In what will certainly go down as one of the most exciting races of the 2012 Olympic Games, U.S. swimmer Nathan Adrian out-touched Australia’s James Magnussen by .01 seconds in the men’s 100-meter freestyle final Wednesday, winning the fourth U.S. gold thus far in swimming competition at the Games.
Adrian’s victory was a big breakthrough for the U.S., which won its first gold in the 100 free since Matt Biondi did so in the 1988 Games in Seoul.
Adrian’s win is also a major moment in the young swimmer’s career. He earned his first individual Olympic gold medal and joined a legendary list of Americans to win the event, including Biondi, current NBC swimming commentator Rowdy Gaines and Mark Spitz, who won the event as one of his seven golds in 1972.
Adrian swam the fastest time of his career (47.52 seconds), according to FINA’s Swimming World Rankings, and made a huge improvement from last year’s World Aquatics Championships, where he finished only sixth in the 100 free.
Adrian certainly picked the right time to do so, swimming his best race ever to win the sport’s ultimate prize. With his tremendous time, he defeated two of the three fastest 100 free swimmers in history, Brazil’s Cesar Cielo and Magnussen, as listed in the Swimming World Rankings.
The field also included France’s Yannick Agnel, who swam an incredible split of 46.74 seconds in the final leg of Sunday’s 4x100-meter freestyle relay to pass U.S. swimmer Ryan Lochte and lead his team to gold. Adrian was a member of that relay team as well but, with his victory on Wednesday, he achieved personal redemption by winning a gold of his own.
The second-place finish in the 4x100 was a disappointment because of how they lost the lead, but Adrian still has a chance to lead another relay team to gold.
Adrian will swim the 100 free once again as a member of the U.S. 4x100-meter medley relay team, which will also include 100-meter backstroke swimmer Matt Grevers competing on that leg of the relay, and Michael Phelps, the most decorated athlete in Olympic history, swimming the butterfly.

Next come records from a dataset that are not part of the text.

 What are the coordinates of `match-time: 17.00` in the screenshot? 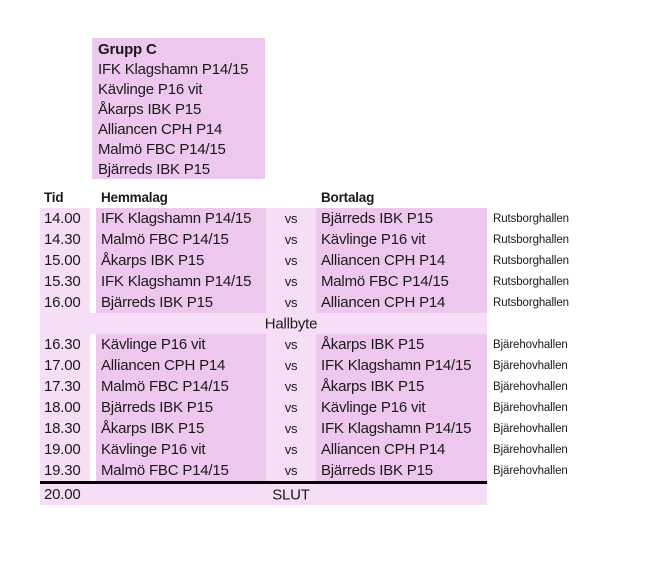 It's located at (65, 366).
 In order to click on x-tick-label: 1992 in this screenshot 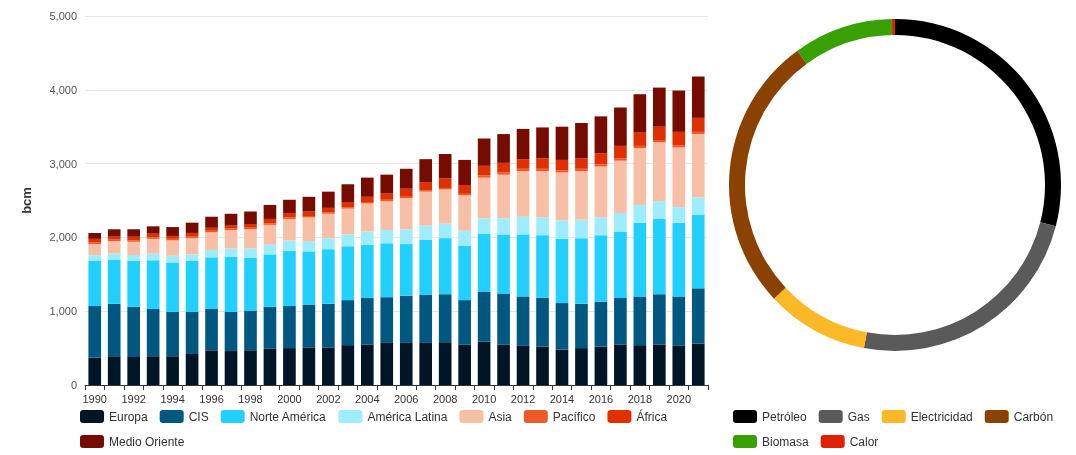, I will do `click(134, 398)`.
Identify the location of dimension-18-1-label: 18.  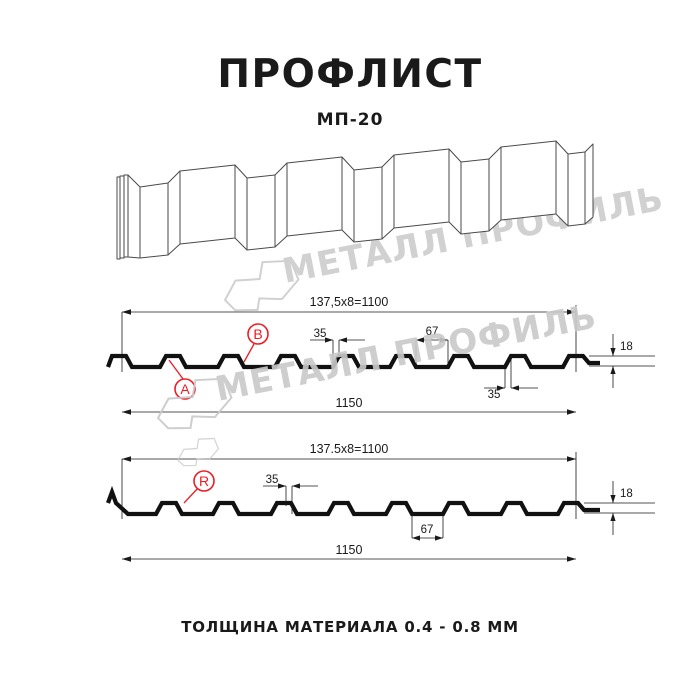
(626, 347).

With two gold-medalists competing in the same events as legs of the relay, and Phelps also being on the team, the U.S. should enter the medley relay as huge gold-medal favorites.
Adrian has now won gold for his second consecutive Olympic Games, having won with the U.S. 4x100 free relay in 2008 for his participation in the qualification round. But, at only 23 years old, more Olympic glory should be a part of his future.
But while Adrian should be expected to have many more remaining years as one of the world’s elite 100 free swimmers, the competition will be very tough. Magnussen, who is only 21 years old, should have many more close races with Adrian, while Agnel is also emerging as a star for many years to come at only 20 years old.
After such a close and exciting race on Wednesday in the 100 free, it is great going forward for the sport of swimming that there are a trio of young stars who should continue to battle for gold with further young newcomers at the 2016 Olympic Games. The United States is able to play a major factor in that battle, thanks to their newest gold-medalist in Adrian.